Наоборот, я несправедлив к тебе, я не верю в тебя. И ты ничего не потеряешь, живя врозь со мной, без встреч. Я неверный товарищ. Я говорил бы и говорил впредь нежности тебе, Нейгаузу, Асмусу. А конечно, охотнее всего я бы всех вас перевешал.
Письмо не нуждается в комментариях. В нем пылает не только раздражение по поводу неисправимой пошлости навеки въевшегося актерства, но и страшная усталость от многолетнего лицемерия, фальшивых объятий «с сопровождением обид», – толстовская усталость от фальши собственной жизни; собственно, тут уже полшага до ухода, только Толстой от всех сбежал, а Пастернак всех разогнал. Копилось все это давно: «Бедный Борис Ливанов устроил скандал мне в защиту от неведомо кого, я никак не мог его остановить. И все было противно, и я сам себе. На другой день я свалился в гриппе от того вечернего отвращения. Какой-то вид осложнения, тоже от омерзения, дал мне какие-то мешки под глазами, красные припухлости вокруг глаз, как у очковой змеи. Чувство гадливости не покидало меня сквозь весь жар, я был тошен самому себе, и, только когда сел за работу и перестал заниматься другими и самим собой, все как рукой сняло» (из письма к Нине Табидзе, 6 апреля 1950 года).
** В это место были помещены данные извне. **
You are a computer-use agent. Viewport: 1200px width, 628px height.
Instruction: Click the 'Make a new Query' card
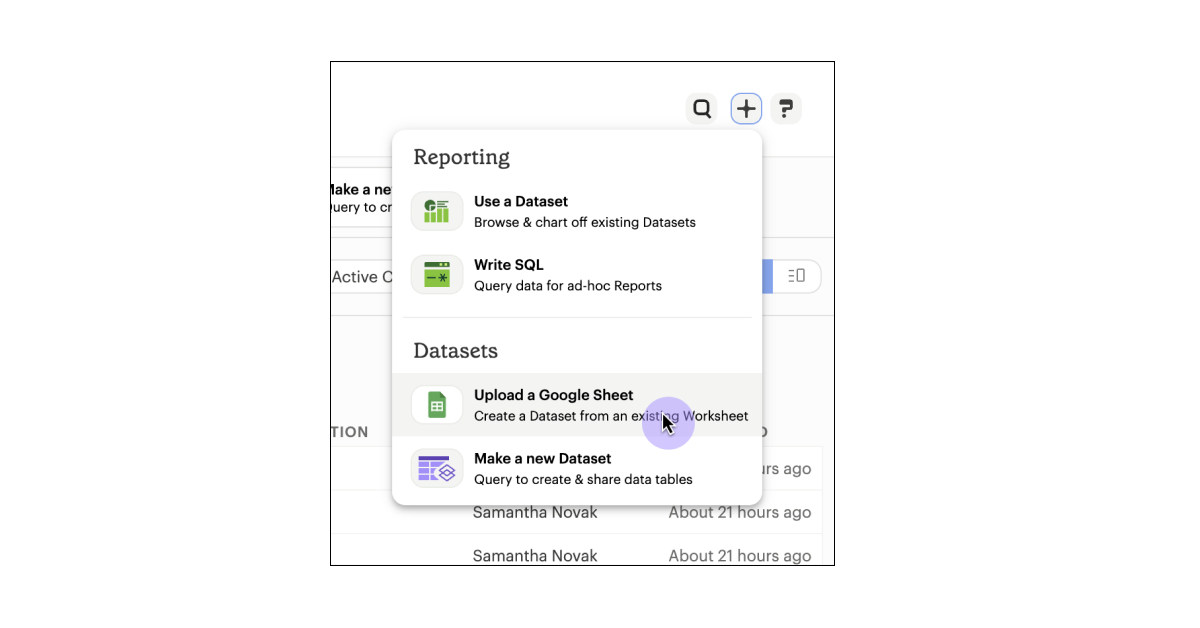pos(360,197)
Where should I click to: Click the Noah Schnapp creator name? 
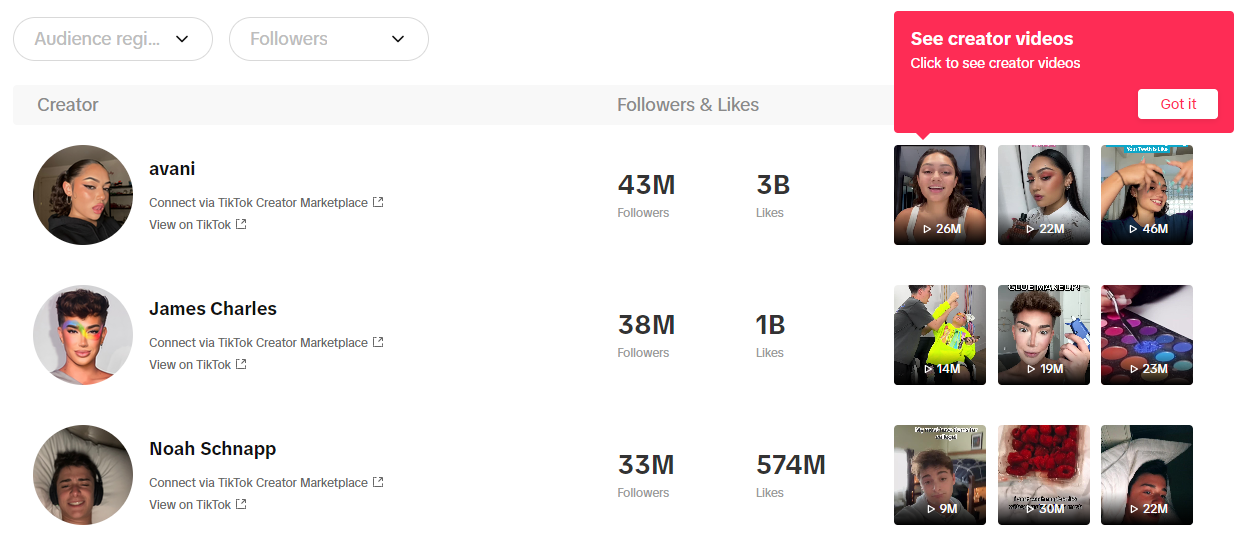click(x=213, y=449)
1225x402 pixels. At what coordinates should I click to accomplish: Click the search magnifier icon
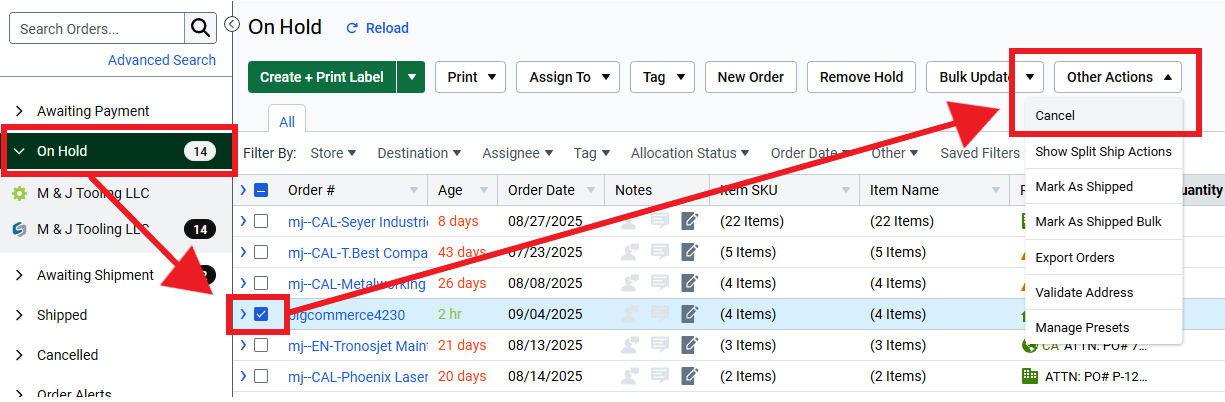click(x=200, y=28)
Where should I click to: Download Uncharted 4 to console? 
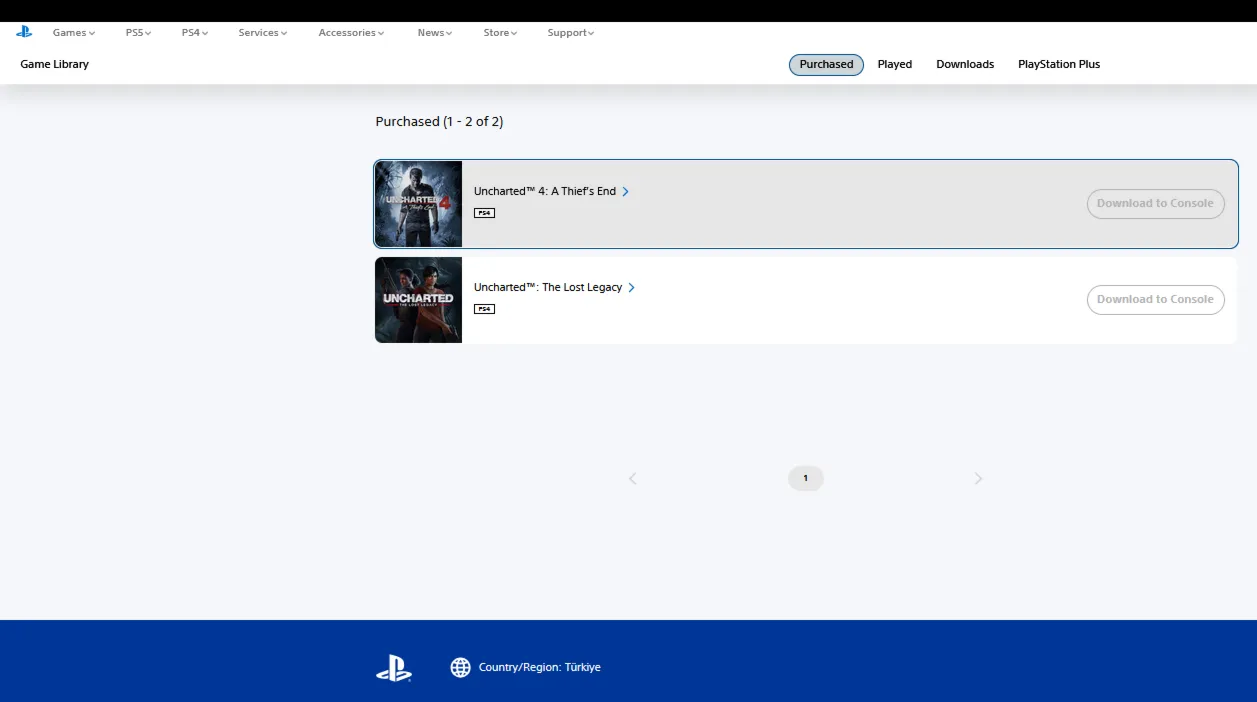[x=1155, y=203]

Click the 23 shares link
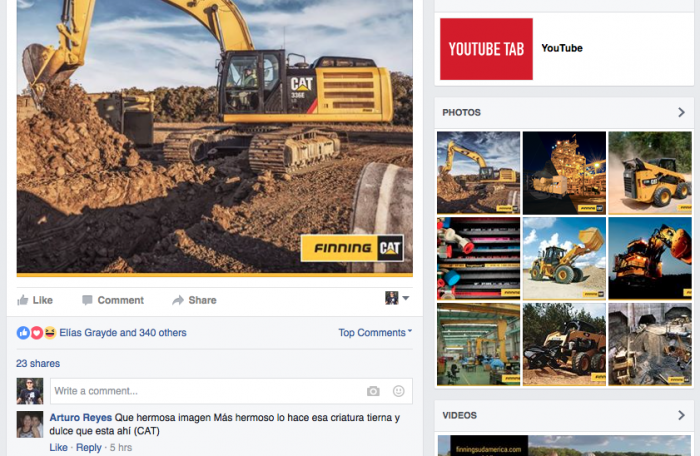point(38,363)
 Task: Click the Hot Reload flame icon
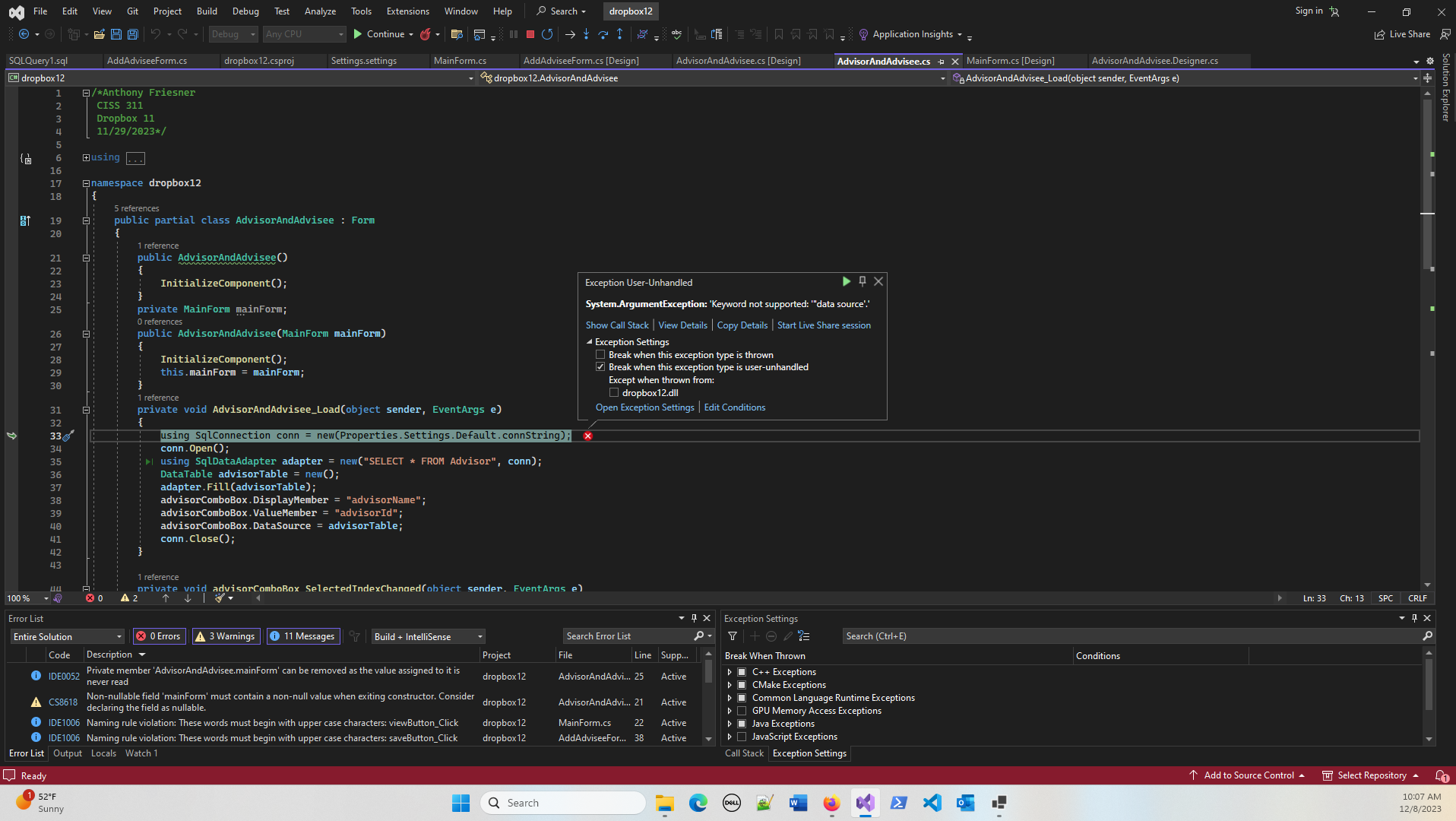tap(426, 34)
Тогда, в апреле пятидесятого, Борис Ливанов был еще «бедный».
Через две недели после разрыва Пастернак сделал попытку примириться – уже 3 октября 1959 года он просит Ливановых «перешагнуть через то письмо» и приехать на Зинины именины, но Ливанов обиделся накрепко. В начале шестидесятого Пастернак умудрился поссориться даже с Ниной Табидзе – ей показалось, что он обиделся на ее разговоры об Ольге Ивинской, он и вправду обиделся, возникла неловкость; помирила их дочь Ладо Гудиашвили, Чухуртма, а при первых известиях о болезни Пастернака Нина Табидзе примчалась к нему из Тбилиси. Тем не менее и самая болезнь его была омрачена – а может, освещена – еще одним, последним разрывом: он отказался пускать к себе Ольгу Ивинскую. Около него остались только члены семьи и вдова Табидзе.